• _What is being asked_: Reproduce, word for word, the stretch of the items below from the line containing "At what coordinates should I click to accomplish: Switch" through the line containing "(x=501, y=116)", leaving the pictures out of your answer.

** start of Exercise data **

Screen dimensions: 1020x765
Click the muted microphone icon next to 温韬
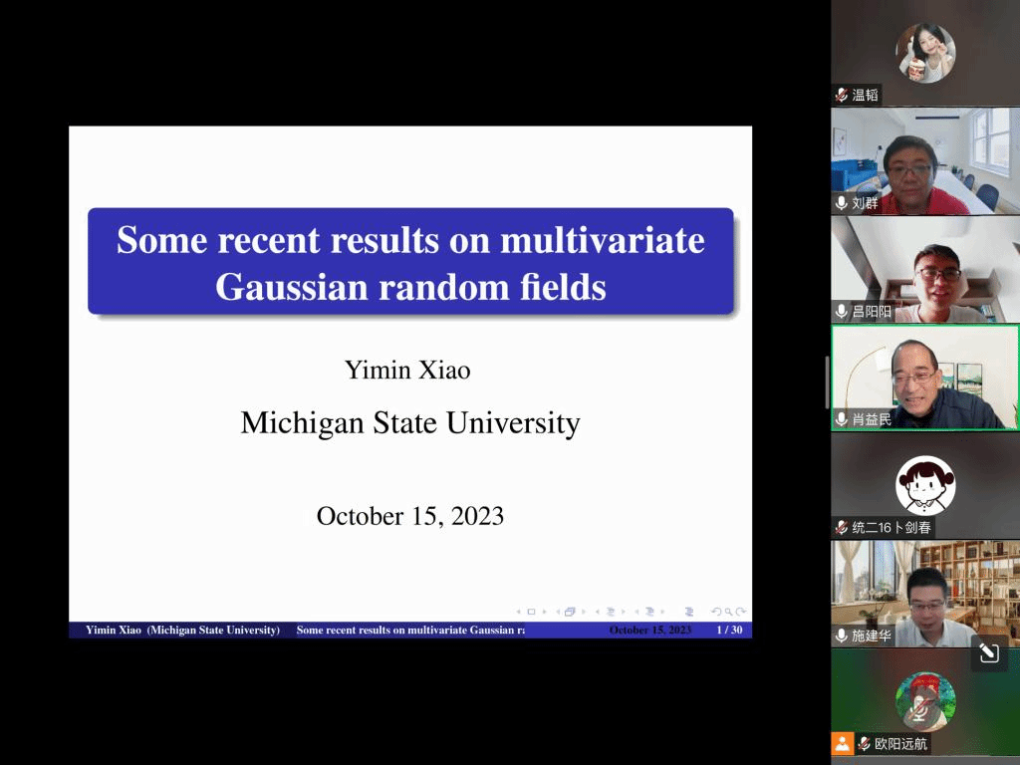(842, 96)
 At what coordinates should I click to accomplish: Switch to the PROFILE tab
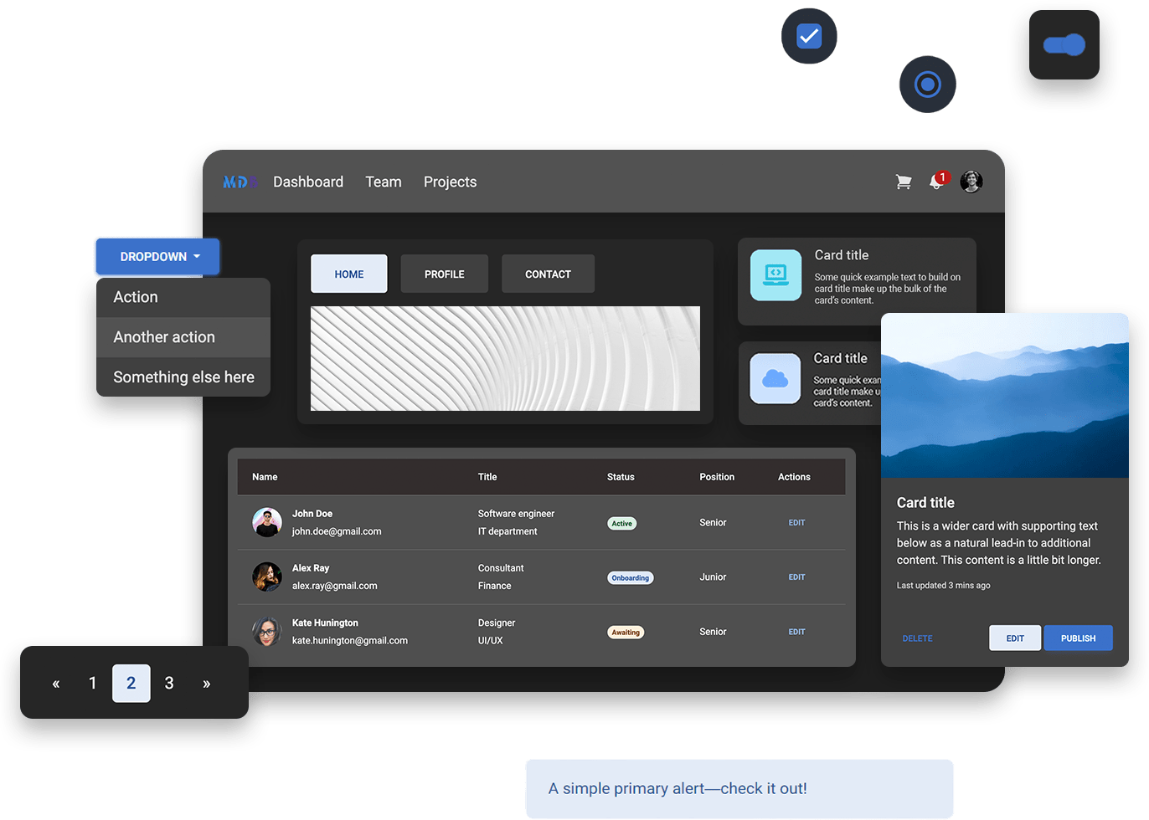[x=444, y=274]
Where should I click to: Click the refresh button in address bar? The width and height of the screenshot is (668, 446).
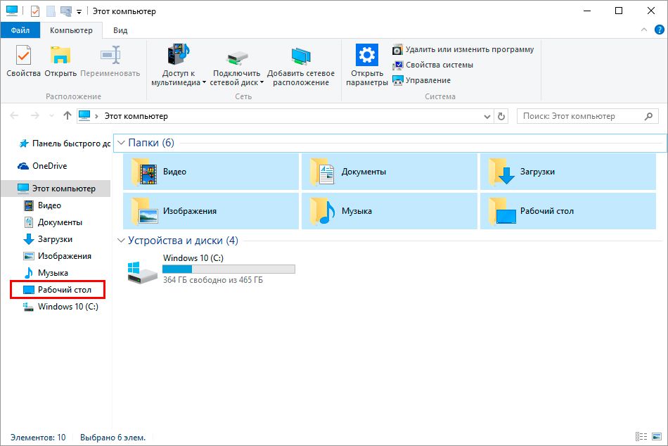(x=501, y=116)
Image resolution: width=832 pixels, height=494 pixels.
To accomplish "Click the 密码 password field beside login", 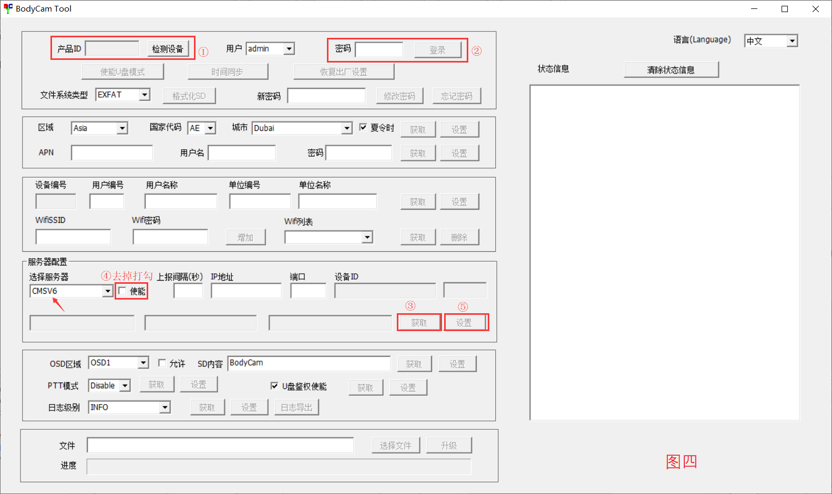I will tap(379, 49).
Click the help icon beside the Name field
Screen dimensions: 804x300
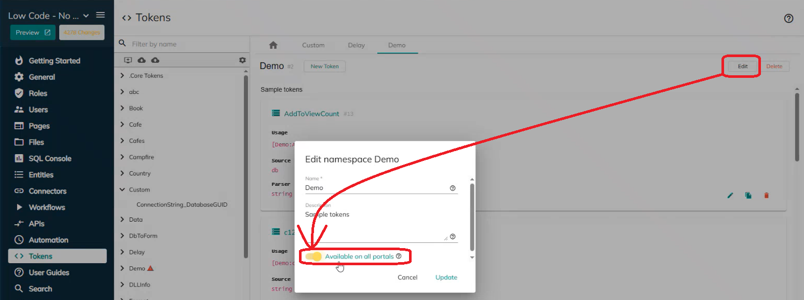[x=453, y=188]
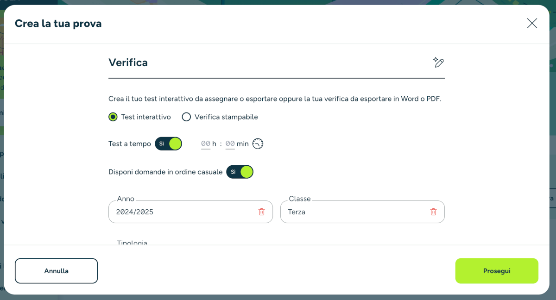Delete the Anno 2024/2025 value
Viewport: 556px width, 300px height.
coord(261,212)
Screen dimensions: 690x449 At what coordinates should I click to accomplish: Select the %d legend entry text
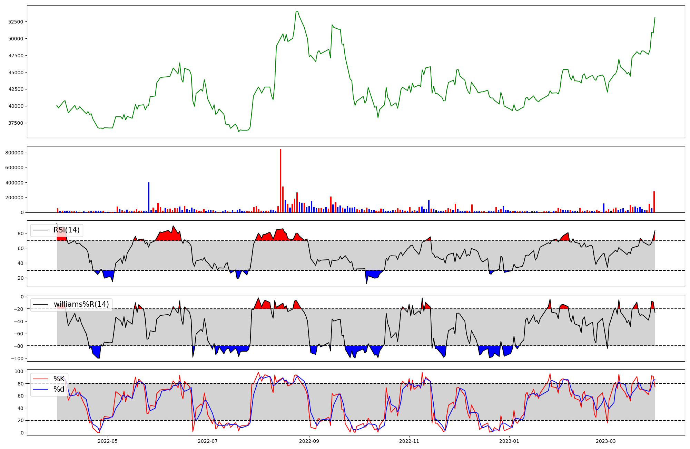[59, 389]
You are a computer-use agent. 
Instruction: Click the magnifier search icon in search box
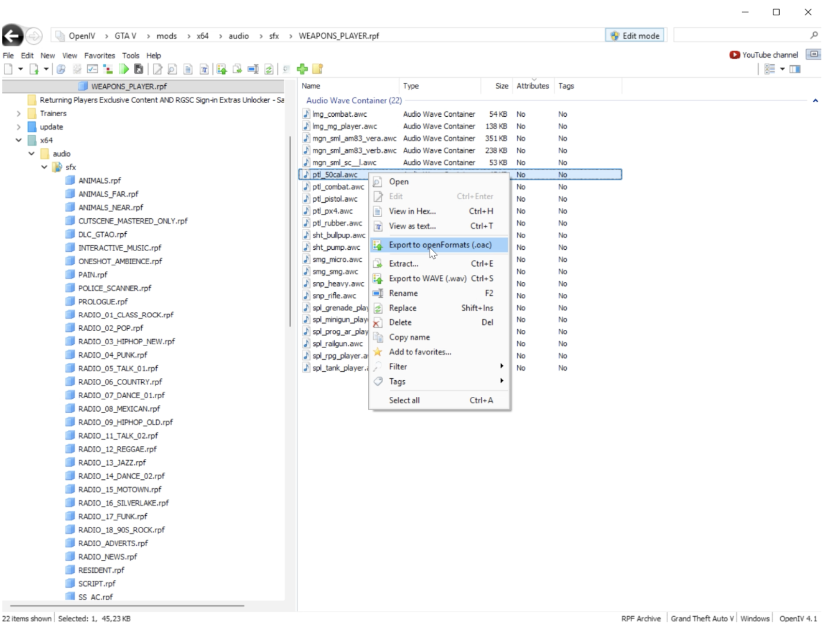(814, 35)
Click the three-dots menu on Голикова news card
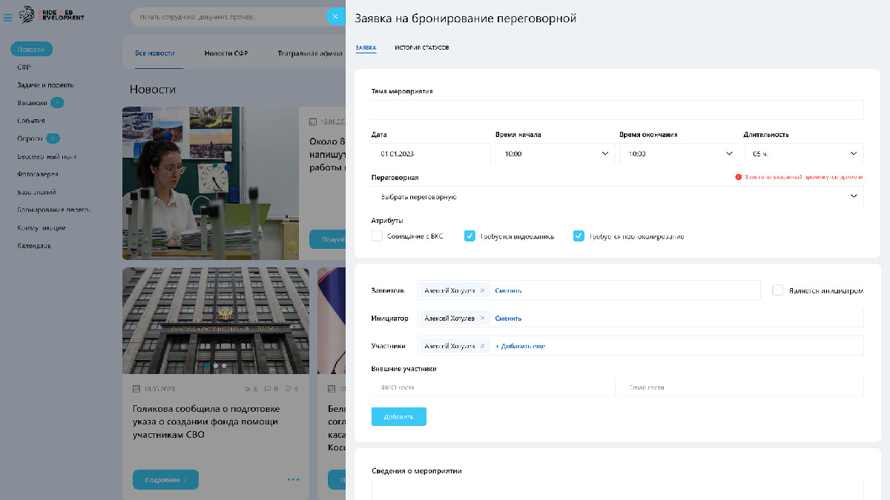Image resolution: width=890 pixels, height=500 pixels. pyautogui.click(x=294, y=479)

** end of Exercise data **

• _Complete answer_:
 At what coordinates should I click to accomplish: Switch to the PROFILE tab
[x=444, y=274]
Where should I click to: Click the refresh button in address bar? The width and height of the screenshot is (668, 446).
(x=501, y=116)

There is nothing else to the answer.